[Exercise requirements] Print out the full listing, exactly.

[Source data]
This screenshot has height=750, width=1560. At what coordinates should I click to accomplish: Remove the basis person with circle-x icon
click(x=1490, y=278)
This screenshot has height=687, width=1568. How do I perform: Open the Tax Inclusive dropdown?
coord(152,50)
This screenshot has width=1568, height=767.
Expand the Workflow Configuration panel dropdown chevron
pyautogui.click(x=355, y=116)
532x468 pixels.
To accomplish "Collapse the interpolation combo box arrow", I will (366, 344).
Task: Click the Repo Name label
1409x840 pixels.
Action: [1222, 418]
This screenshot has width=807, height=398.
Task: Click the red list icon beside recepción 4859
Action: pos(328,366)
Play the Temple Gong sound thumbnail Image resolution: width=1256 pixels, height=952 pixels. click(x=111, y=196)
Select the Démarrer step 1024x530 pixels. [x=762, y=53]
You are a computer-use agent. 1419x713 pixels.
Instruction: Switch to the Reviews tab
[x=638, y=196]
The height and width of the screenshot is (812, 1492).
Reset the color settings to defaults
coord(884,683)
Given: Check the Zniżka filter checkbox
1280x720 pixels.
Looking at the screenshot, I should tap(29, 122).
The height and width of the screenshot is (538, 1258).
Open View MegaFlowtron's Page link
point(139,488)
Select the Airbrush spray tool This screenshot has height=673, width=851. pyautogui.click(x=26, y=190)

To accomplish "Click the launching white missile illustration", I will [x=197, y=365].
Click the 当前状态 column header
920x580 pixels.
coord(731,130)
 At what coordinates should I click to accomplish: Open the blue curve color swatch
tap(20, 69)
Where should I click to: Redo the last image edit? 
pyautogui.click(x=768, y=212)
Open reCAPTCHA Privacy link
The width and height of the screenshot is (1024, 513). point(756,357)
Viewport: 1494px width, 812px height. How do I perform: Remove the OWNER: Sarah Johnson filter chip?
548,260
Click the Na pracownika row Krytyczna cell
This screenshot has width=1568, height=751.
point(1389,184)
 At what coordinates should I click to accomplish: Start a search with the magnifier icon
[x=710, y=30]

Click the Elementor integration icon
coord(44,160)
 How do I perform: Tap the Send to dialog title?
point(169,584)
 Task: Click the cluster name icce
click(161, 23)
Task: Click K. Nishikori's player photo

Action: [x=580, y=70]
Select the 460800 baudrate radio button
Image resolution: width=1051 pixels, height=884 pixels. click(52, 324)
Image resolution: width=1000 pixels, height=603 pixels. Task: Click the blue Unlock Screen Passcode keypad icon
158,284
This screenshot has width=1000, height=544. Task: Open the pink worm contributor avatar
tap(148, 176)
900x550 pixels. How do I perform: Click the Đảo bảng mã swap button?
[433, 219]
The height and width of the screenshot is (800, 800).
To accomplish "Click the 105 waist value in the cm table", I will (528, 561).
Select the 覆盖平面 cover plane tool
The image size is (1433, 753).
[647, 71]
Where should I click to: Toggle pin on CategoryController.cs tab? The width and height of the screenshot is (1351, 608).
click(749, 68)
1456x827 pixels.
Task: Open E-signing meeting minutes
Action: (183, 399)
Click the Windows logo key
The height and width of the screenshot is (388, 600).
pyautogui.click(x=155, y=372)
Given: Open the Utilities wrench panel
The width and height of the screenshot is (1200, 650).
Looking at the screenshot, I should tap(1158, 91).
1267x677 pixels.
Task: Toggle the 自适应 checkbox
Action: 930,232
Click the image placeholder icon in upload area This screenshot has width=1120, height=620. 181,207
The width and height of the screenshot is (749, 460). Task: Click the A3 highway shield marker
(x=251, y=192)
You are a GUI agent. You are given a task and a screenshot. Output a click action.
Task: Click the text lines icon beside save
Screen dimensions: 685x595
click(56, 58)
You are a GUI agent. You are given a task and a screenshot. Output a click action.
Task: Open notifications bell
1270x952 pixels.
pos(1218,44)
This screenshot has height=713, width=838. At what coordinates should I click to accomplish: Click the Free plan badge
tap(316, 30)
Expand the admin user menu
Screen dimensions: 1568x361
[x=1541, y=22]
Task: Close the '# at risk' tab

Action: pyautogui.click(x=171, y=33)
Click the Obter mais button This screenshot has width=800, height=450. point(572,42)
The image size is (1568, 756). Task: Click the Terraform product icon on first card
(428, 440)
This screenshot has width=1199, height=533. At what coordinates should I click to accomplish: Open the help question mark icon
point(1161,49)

[Response box]
This screenshot has height=750, width=1560. At what coordinates should I click to accomplish: Remove the basis person with circle-x icon
click(x=1490, y=278)
This screenshot has height=687, width=1568. How do I perform: Open the Tax Inclusive dropdown?
coord(152,50)
This screenshot has width=1568, height=767.
Expand the Workflow Configuration panel dropdown chevron
pyautogui.click(x=355, y=116)
532x468 pixels.
To accomplish "Collapse the interpolation combo box arrow", I will (366, 344).
Task: Click the Repo Name label
1409x840 pixels.
Action: [1222, 418]
This screenshot has width=807, height=398.
Task: Click the red list icon beside recepción 4859
Action: pos(328,366)
Play the Temple Gong sound thumbnail Image resolution: width=1256 pixels, height=952 pixels. click(x=111, y=196)
Select the Démarrer step 1024x530 pixels. [x=762, y=53]
You are a computer-use agent. 1419x713 pixels.
Instruction: Switch to the Reviews tab
[x=638, y=196]
The height and width of the screenshot is (812, 1492).
Reset the color settings to defaults
coord(884,683)
Given: Check the Zniżka filter checkbox
1280x720 pixels.
Looking at the screenshot, I should tap(29, 122).
The height and width of the screenshot is (538, 1258).
Open View MegaFlowtron's Page link
point(139,488)
Select the Airbrush spray tool This screenshot has height=673, width=851. pyautogui.click(x=26, y=190)

To accomplish "Click the launching white missile illustration", I will [x=197, y=365].
Click the 当前状态 column header
920x580 pixels.
coord(731,130)
 At what coordinates should I click to accomplish: Open the blue curve color swatch
tap(20, 69)
Where should I click to: Redo the last image edit? 
pyautogui.click(x=768, y=212)
Open reCAPTCHA Privacy link
The width and height of the screenshot is (1024, 513). point(756,357)
Viewport: 1494px width, 812px height. How do I perform: Remove the OWNER: Sarah Johnson filter chip?
548,260
Click the Na pracownika row Krytyczna cell
This screenshot has width=1568, height=751.
point(1389,184)
 At what coordinates should I click to accomplish: Start a search with the magnifier icon
[x=710, y=30]

Click the Elementor integration icon
coord(44,160)
 How do I perform: Tap the Send to dialog title?
point(169,584)
 Task: Click the cluster name icce
click(161, 23)
Task: Click K. Nishikori's player photo

Action: [x=580, y=70]
Select the 460800 baudrate radio button
Image resolution: width=1051 pixels, height=884 pixels. click(52, 324)
Image resolution: width=1000 pixels, height=603 pixels. Task: Click the blue Unlock Screen Passcode keypad icon
158,284
This screenshot has width=1000, height=544. Task: Open the pink worm contributor avatar
tap(148, 176)
900x550 pixels. How do I perform: Click the Đảo bảng mã swap button?
[433, 219]
The height and width of the screenshot is (800, 800).
To accomplish "Click the 105 waist value in the cm table", I will (528, 561).
Select the 覆盖平面 cover plane tool
The image size is (1433, 753).
[647, 71]
Where should I click to: Toggle pin on CategoryController.cs tab? The width and height of the screenshot is (1351, 608).
click(749, 68)
1456x827 pixels.
Task: Open E-signing meeting minutes
Action: (183, 399)
Click the Windows logo key
The height and width of the screenshot is (388, 600).
pyautogui.click(x=155, y=372)
Given: Open the Utilities wrench panel
The width and height of the screenshot is (1200, 650).
Looking at the screenshot, I should tap(1158, 91).
1267x677 pixels.
Task: Toggle the 自适应 checkbox
Action: 930,232
Click the image placeholder icon in upload area This screenshot has width=1120, height=620. 181,207
The width and height of the screenshot is (749, 460). Task: Click the A3 highway shield marker
(x=251, y=192)
You are a GUI agent. You are given a task and a screenshot. Output a click action.
Task: Click the text lines icon beside save
Screen dimensions: 685x595
click(56, 58)
You are a GUI agent. You are given a task and a screenshot. Output a click action.
Task: Open notifications bell
1270x952 pixels.
pos(1218,44)
This screenshot has height=713, width=838. At what coordinates should I click to accomplish: Click the Free plan badge
tap(316, 30)
Expand the admin user menu
Screen dimensions: 1568x361
[x=1541, y=22]
Task: Close the '# at risk' tab

Action: pyautogui.click(x=171, y=33)
Click the Obter mais button This screenshot has width=800, height=450. point(572,42)
The image size is (1568, 756). Task: Click the Terraform product icon on first card
(428, 440)
This screenshot has width=1199, height=533. At what coordinates should I click to accomplish: Open the help question mark icon
point(1161,49)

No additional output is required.